**Excerpted data:**
══════════════════════════════

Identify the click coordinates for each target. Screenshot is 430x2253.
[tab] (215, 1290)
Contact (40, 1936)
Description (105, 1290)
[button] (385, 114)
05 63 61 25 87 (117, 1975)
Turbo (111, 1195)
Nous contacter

══════════════════════════════

**What you have to do:**
Repeat back the data above, exact to the last character.

**The completed task:**
Identify the click coordinates for each target. Screenshot is 430x2253.
[tab] (215, 1290)
Contact (40, 1936)
Description (105, 1290)
[button] (385, 114)
05 63 61 25 87 (117, 1975)
Turbo (111, 1195)
Nous contacter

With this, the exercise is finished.